Fortune magazine's October 1934 article stressed that Technicolor, as a corporation, was rather remarkable in that it kept its investors quite happy despite the fact that it had only been in profit twice in all of the years of its existence, during the early boom at the turn of the decade. A well-managed company, half of whose stock was controlled by a clique loyal to Kalmus, Technicolor never had to cede any control to its bankers or unfriendly stockholders. In the mid-30s, all the studios with the exception of MGM. were in the financial doldrums, and a color process that truly reproduced the visual spectrum was seen as a possible shot-in-the-arm for the ailing industry. Live-action use of three-strip Technicolor was first seen in a musical number of the MGM feature The Cat and the Fiddle (1934). Pioneer Pictures produced the first short film shot in Technicolor's three-strip process, La Cucaracha (1934), a two-reel musical comedy that cost $65,000, approximately four times what an equivalent black-and-white two-reeler would cost. The spectacular success of Snow White and the Seven Dwarfs (1937), which became the top-grossing film of 1938, caused the studios to sit up and take notice.

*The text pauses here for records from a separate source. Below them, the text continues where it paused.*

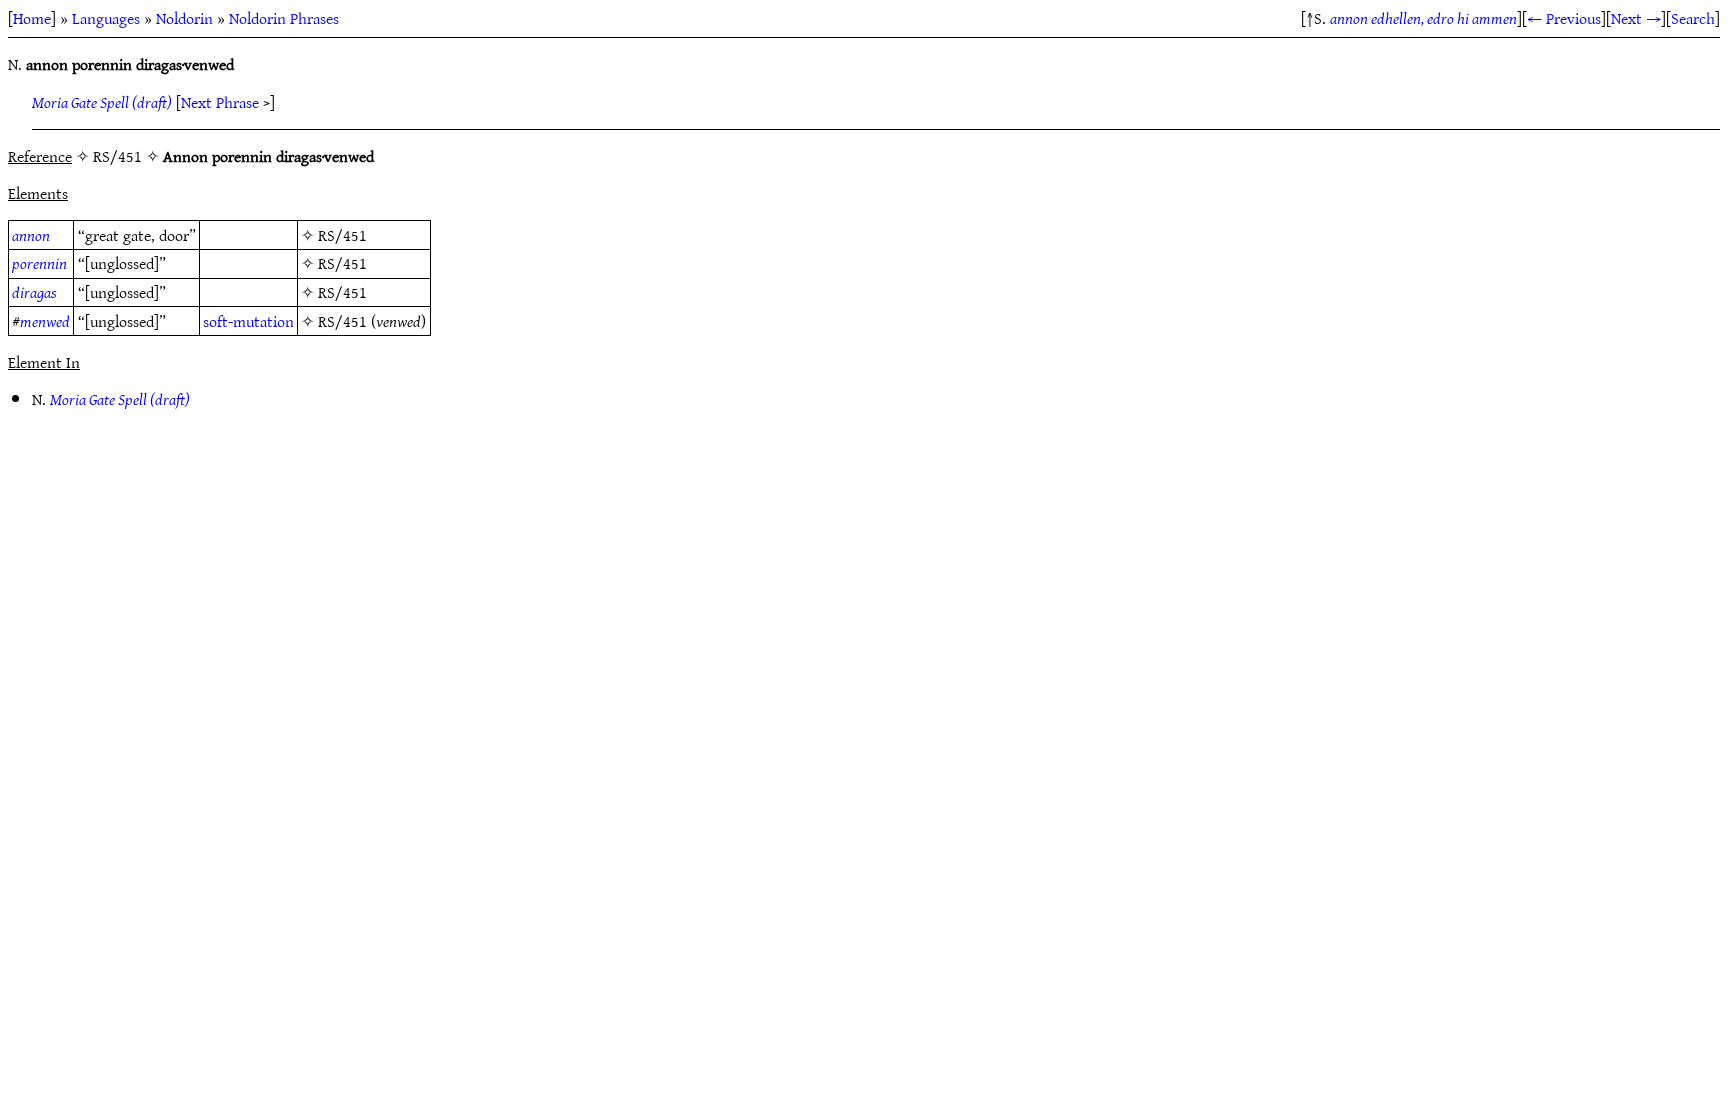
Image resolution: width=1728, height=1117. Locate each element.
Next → (1636, 18)
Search (1693, 18)
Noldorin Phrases (284, 18)
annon (31, 235)
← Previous (1564, 18)
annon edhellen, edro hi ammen (1423, 18)
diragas (34, 292)
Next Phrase (220, 102)
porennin (39, 263)
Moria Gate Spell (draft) (102, 102)
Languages (106, 18)
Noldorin (184, 18)
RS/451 (342, 235)
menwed (45, 321)
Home (32, 18)
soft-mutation (248, 321)
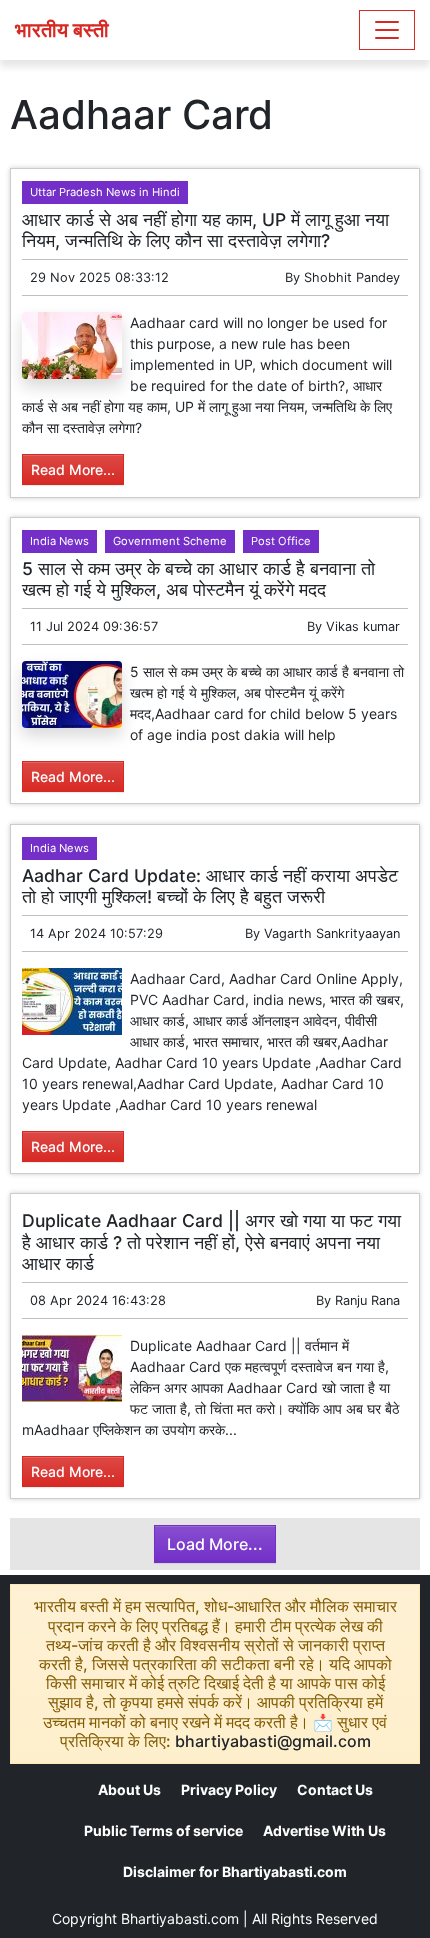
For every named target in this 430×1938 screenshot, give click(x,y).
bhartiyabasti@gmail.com (273, 1741)
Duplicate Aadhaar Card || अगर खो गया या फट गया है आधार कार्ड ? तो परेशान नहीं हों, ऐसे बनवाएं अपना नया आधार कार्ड (211, 1241)
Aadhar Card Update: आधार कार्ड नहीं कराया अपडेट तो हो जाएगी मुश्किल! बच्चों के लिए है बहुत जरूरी (210, 886)
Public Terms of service (163, 1830)
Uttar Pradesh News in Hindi (105, 192)
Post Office (281, 541)
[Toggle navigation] (387, 30)
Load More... (215, 1544)
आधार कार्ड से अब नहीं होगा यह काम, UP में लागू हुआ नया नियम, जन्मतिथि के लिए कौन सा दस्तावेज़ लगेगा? (205, 230)
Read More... (73, 469)
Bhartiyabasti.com (180, 1918)
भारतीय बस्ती (62, 30)
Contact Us (335, 1789)
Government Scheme (170, 541)
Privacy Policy (229, 1789)
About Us (129, 1789)
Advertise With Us (324, 1830)
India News (59, 541)
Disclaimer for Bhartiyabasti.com (235, 1871)
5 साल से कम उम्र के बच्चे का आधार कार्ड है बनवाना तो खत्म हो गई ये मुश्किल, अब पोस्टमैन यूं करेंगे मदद (198, 579)
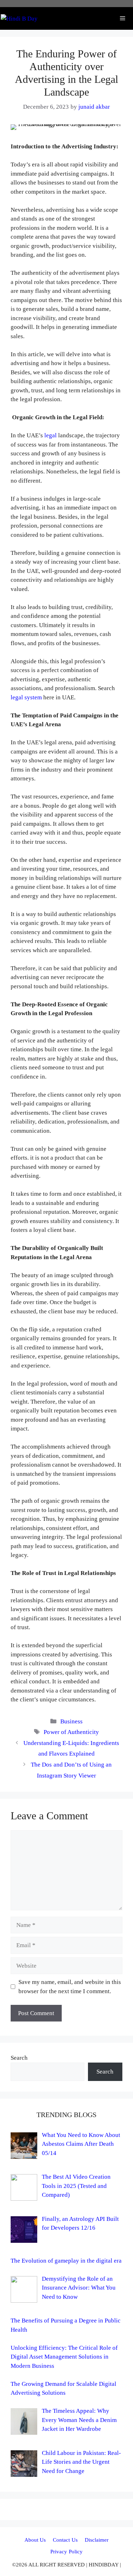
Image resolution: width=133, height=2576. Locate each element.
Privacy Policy (66, 2551)
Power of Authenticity (71, 1732)
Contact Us (65, 2540)
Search (19, 2057)
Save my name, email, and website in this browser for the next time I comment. (69, 1987)
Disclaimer (97, 2540)
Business (71, 1721)
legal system (26, 697)
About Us (35, 2540)
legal (50, 435)
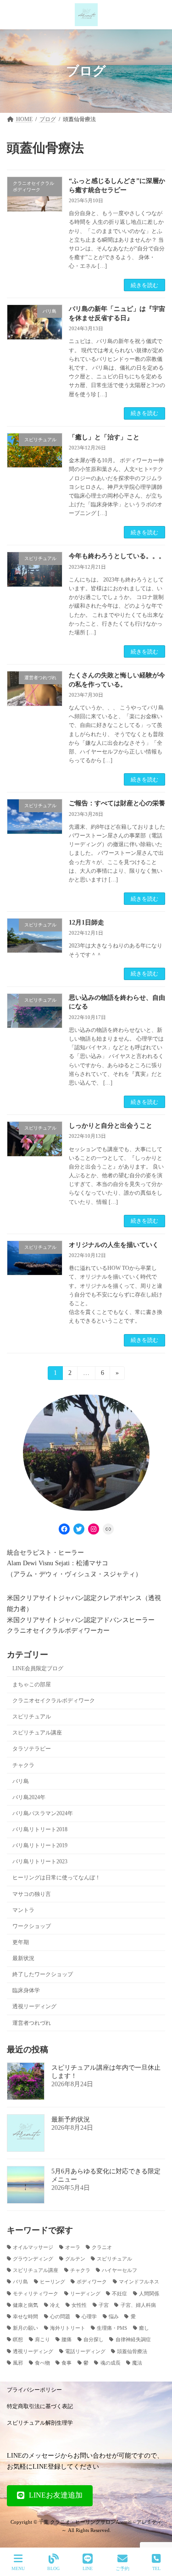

Eastman Kodak introduced its first 35 mm color negative film in 1950, and then in 1952 an improved version of a quality suitable for Hollywood production. This change meant that Technicolor prints could be struck from a single camera negative exposed in a standard camera. Foxfire (1955), filmed in 1954, was the last American-made feature photographed with a Technicolor three-strip camera. In 1953 Eastman also introduced a high-quality color print film, allowing studios to produce prints through standard photographic processes as opposed to having to send them to Technicolor for the expensive dye-imbibition process. That same year, the Technicolor lab adapted its dye transfer process to derive matrices and imbibition prints directly from Eastmancolor negatives. This is how Technicolor got its start in classic films.